Письменное задание ▸
Ответьте по фрагменту текста о связях литературы и музыки:
1. На материале какой культуры и какого века рассмотрены эти связи?
2. Какие три аспекта выделены в структуре работы?
3. Что рассматривают вторая и третья главы?

Научная новизна работы заключается в том, что морфологические взаимоотношения литературы и музыки впервые рассмотрены исторически на материале русской культуры XIX в. Диссертация представляет собой первое исследование на данную тему. Каждый вид искусства исследуется в двух аспектах: способности активно воздействовать на другое искусство и способности воспринимать и заимствовать элементы родственной художественности. Впервые высказана мысль о «скользящей» активности художественной специфики: в разные периоды художественного развития и при решении различных художественных задач в художественной структуре искусства активизируется то его «инфицирующая» способность, то «присваивающая». В русской культуре XIX века выделен уровень первичных связей литературы и музыки, обеспеченный присваивающей способностью искусства и уровень вторичных взаимодействий, связанный с контактами «оформленных» видов искусства. На каждом уровне взаимоотношений рассмотрены основные сферы и типы отношений между литературой и музыкой и специфическая поэтика каждого искусства.

Актуальность исследования. Для современной культурологии характерен интерес к явлениям, возникающим на стыке разных художественных языков, и проблема перевода, в том числе - морфологического, чрезвычайна злободневна. Более того, в современной культурологии актуальна мысль об «обратном переводе» (А.В.Михайлов), который осуществляется в ходе культурного развития и исследованием механизма которого занимается историческая морфология, в русле которой написана работа. Актуален и выбор материала, а именно -русская культура XIX в. Классический этап русской культуры именно благодаря огромному научному фонду работ, ему посвященных, обнаруживает оставшиеся дискуссионными некоторые проблемы культурного развития, к числу которых относится тема данной диссертации.

Цели и задачи исследования обусловили структуру работы, в которой выделяются три аспекта: историографический, теоретический и исторический.

Во введении определяется место данной проблемы в сфере культурологических и искусствоведческих исследований, обосновываются цель и задачи исследования.

В первой главе рассматривается взаимодействие искусств как культурологическая проблема: соотношение литературы и музыки в истории культуры и проблемы их сравнительного описания (/./); состояние изученности данной темы в современных культурологии и искусствознании (1.2).

Вторая и третья главы рассматривают влияния музыки на литературу и литературы на музыку.

Несмотря на названия глав, в которых фигурирует понятие «влияние», акцент делается не на морфологической «референции». В качестве основного предмета исследования выбраны морфологические «реципиенты», степень их поглощающей, присваивающей, «абсорбирующей» способности. Литература и музыка этого периода уравновешены, умеренны в характере своих декларативных связей. Их «актив» проявляется в воспринимающей способности. Объём принимающего поля, глубина попадания, степень приживаемости иноморфологических вкраплений — не только характеристика морфологической «почвы», но и морфологического «донора». В этой связи «влияния» приобретают тотальный и неизбежный характер, акцентируя свои онтологические коннотации.

Листинг ▸
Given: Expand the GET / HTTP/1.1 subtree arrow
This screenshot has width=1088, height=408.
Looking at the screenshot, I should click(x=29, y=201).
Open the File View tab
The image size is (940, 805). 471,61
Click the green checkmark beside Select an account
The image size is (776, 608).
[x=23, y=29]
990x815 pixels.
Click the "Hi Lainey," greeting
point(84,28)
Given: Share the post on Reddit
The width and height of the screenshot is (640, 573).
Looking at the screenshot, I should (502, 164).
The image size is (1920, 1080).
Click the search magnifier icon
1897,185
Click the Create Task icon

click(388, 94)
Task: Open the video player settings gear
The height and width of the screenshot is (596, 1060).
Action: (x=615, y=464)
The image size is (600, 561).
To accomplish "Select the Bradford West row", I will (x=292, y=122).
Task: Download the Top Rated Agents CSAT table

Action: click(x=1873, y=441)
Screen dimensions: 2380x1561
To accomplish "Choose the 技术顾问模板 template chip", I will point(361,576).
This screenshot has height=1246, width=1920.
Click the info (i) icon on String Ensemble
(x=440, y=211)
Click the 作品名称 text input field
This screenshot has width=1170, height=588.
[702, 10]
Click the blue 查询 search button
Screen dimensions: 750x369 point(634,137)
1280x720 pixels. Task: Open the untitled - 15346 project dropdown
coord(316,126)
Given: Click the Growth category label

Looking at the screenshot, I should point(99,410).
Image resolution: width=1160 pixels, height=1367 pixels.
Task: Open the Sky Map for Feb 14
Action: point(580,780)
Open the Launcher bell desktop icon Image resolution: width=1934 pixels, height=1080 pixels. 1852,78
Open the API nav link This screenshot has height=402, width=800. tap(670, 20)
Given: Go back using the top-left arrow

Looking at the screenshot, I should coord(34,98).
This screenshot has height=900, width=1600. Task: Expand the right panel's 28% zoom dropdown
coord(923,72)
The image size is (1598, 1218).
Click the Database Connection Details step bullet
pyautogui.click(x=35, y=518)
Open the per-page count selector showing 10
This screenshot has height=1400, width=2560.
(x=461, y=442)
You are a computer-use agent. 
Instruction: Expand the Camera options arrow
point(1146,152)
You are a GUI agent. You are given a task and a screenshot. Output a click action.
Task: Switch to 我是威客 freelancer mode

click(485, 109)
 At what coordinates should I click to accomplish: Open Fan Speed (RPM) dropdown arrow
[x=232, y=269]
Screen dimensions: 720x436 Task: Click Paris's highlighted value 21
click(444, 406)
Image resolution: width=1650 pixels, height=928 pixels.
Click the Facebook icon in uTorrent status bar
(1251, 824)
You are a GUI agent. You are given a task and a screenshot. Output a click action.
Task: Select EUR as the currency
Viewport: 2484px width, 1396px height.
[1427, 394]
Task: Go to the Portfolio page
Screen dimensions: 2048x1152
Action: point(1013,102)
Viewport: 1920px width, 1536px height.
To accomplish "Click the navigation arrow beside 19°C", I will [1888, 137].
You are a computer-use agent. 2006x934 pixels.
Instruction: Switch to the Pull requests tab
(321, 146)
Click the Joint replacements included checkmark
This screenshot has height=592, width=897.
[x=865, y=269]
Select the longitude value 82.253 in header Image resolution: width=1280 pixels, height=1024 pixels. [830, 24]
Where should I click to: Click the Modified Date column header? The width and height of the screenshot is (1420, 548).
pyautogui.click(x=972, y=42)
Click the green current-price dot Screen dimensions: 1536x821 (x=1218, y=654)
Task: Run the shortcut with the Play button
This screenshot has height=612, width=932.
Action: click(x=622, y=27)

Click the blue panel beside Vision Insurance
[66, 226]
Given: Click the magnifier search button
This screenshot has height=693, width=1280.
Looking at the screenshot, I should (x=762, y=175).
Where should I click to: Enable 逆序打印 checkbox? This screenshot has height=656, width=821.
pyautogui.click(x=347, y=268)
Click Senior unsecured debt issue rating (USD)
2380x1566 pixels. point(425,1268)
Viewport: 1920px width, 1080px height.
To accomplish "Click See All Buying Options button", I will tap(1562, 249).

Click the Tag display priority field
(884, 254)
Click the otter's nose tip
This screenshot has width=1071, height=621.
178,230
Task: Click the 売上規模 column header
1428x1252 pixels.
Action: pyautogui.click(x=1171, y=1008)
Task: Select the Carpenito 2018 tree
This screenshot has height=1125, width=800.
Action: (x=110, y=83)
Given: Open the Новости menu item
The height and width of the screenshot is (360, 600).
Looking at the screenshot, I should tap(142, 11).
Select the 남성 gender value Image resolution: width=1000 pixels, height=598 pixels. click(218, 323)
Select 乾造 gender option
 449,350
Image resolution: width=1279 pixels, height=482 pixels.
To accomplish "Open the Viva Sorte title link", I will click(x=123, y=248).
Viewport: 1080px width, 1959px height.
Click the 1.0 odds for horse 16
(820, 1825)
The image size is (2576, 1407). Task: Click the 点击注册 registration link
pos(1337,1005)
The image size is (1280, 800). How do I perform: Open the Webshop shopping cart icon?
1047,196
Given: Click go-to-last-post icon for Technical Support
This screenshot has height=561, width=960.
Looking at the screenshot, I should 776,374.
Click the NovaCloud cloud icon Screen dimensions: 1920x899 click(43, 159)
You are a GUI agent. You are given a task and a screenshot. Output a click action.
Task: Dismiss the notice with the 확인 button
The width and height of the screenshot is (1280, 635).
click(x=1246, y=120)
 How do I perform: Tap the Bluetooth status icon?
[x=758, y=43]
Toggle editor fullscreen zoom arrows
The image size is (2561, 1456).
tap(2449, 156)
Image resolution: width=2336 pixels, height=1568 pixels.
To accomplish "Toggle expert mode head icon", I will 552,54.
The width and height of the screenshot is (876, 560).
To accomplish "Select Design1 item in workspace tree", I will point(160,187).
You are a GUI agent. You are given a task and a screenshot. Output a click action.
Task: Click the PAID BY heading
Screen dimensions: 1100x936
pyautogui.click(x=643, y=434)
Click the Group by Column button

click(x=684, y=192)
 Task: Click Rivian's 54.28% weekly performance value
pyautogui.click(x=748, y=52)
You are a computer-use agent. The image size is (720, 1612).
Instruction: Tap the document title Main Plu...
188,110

Решение ▸
1. На материале русской культуры XIX века.
2. Историографический, теоретический и исторический.
3. Влияния музыки на литературу и литературы на музыку.